Last September, Model Alliance Founder and Director Sara Ziff testified at the New York State Department of Labor about working conditions and risks child models face, as well as the exclusion of child models from labor protections. (She is also a model who, like Moss, began her career at 14.) Ziff then started a petition addressed to Gov. Cuomo making the case that child models should be included in labor regulations, and she wrote an editorial about the issue for the New York Times.
Among other things, Ziff’s advocacy informed New York legislators that the hiring of child models has actually long been governed by the New York Department of Education (DOE), not the Department of Labor, and there were no teeth to the DOE regulations.
“It just makes no sense,” Ziff said. “There’s no enforcement power at the DOE. Even though child models are required to have work permits, these permits look like they were drafted in 1960s, and to be honest, I’ve never actually seen one.”
In 2011, the fashion industry employed 165,000 people, generated $1.7 billion in tax revenue, and brought in $55 billion in sales. Young girls are a crucial piece of this industry. In addition to being mostly female, the majority of child models begin working between the ages of 13 and 16.
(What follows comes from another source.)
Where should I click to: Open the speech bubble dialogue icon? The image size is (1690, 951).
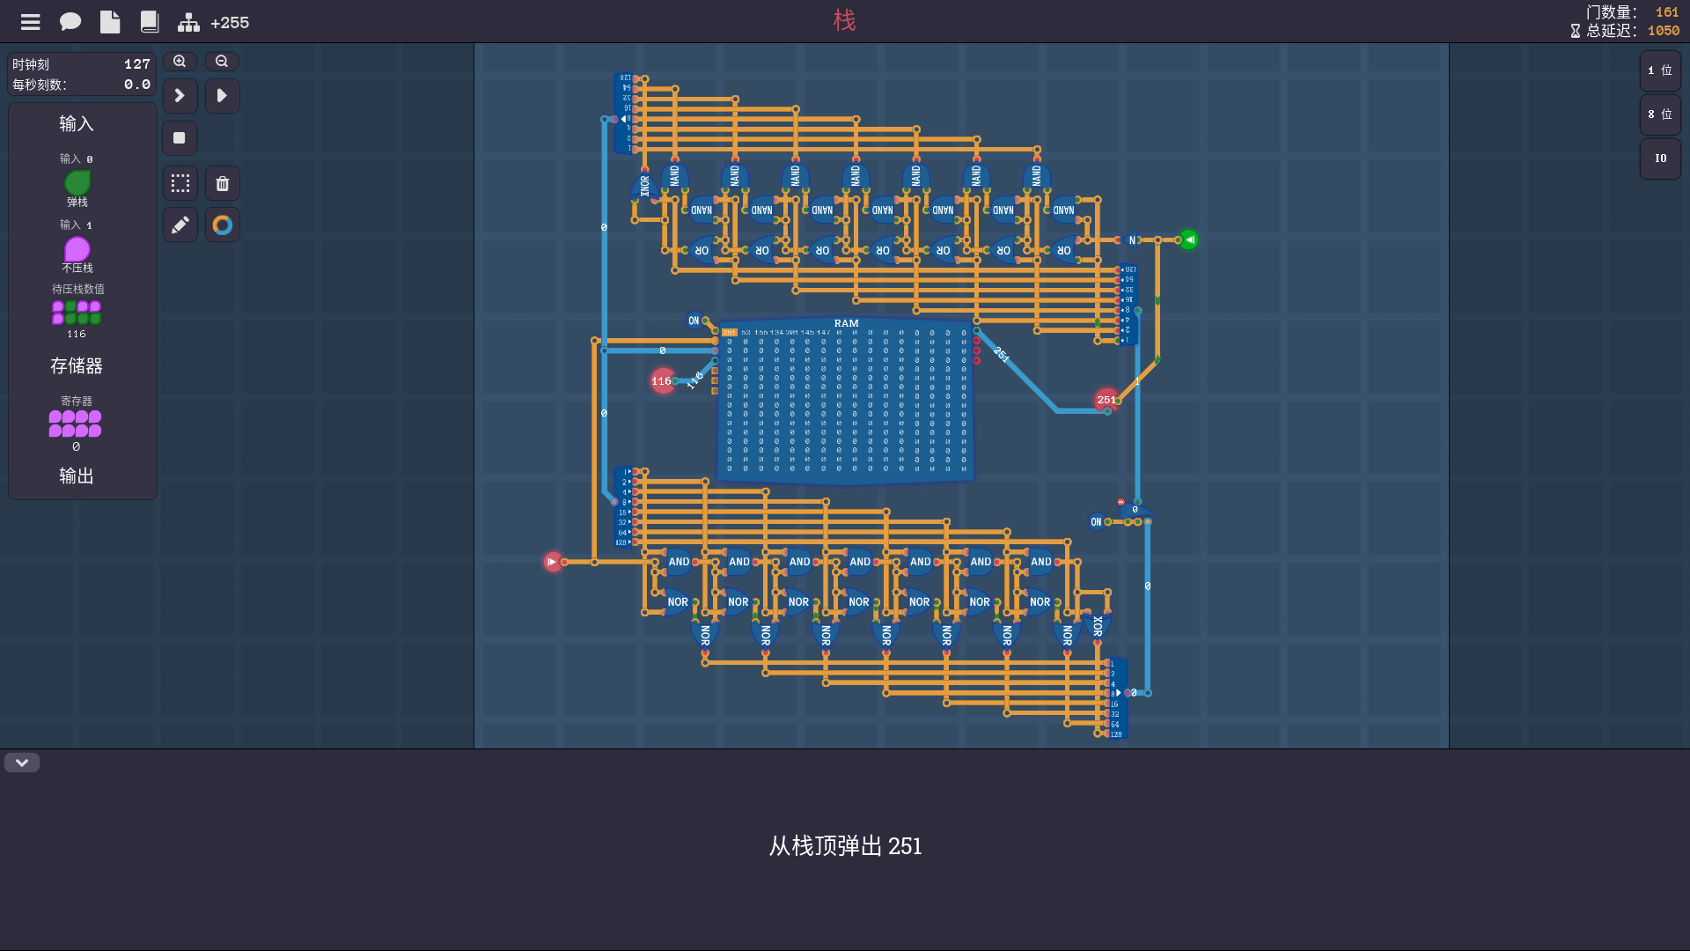[x=70, y=22]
According to Ziff, actually including child model regulations within the Department of Labor is a significant step forward for these girls. BuzzFeed’s Amy Odell pointed out soon after the legislature’s vote that “The law is expected to affect female models more than male models, who tend to start their careers a little older.”
There are many reasons child models should be protected by the labor code, including the frequency of harassment and abuse models experience. A white paper released this year by the New York Senate Independent Democratic Conference found:
Approximately 30% of female print and runway models have experienced inappropriate touching while modeling. Another 28% experienced pressure to engage in sexual intercourse at the workplace during their career. Greater than three-quarters of models (77%) admitted to being exposed to alcohol and drugs while working. These numbers are extremely alarming. This is only amplified when one considers that a mere 29% of models experiencing some form of abuse were comfortable with reporting it to the agency representing them.
After the Model Alliance put enough spotlight on these working conditions as well as the policy exclusion, Sen. Klein contacted Ziff and began working on child model protections for the New York labor code.
“It wasn’t without effort, but [the New York legislators] really came to us,” Ziff said.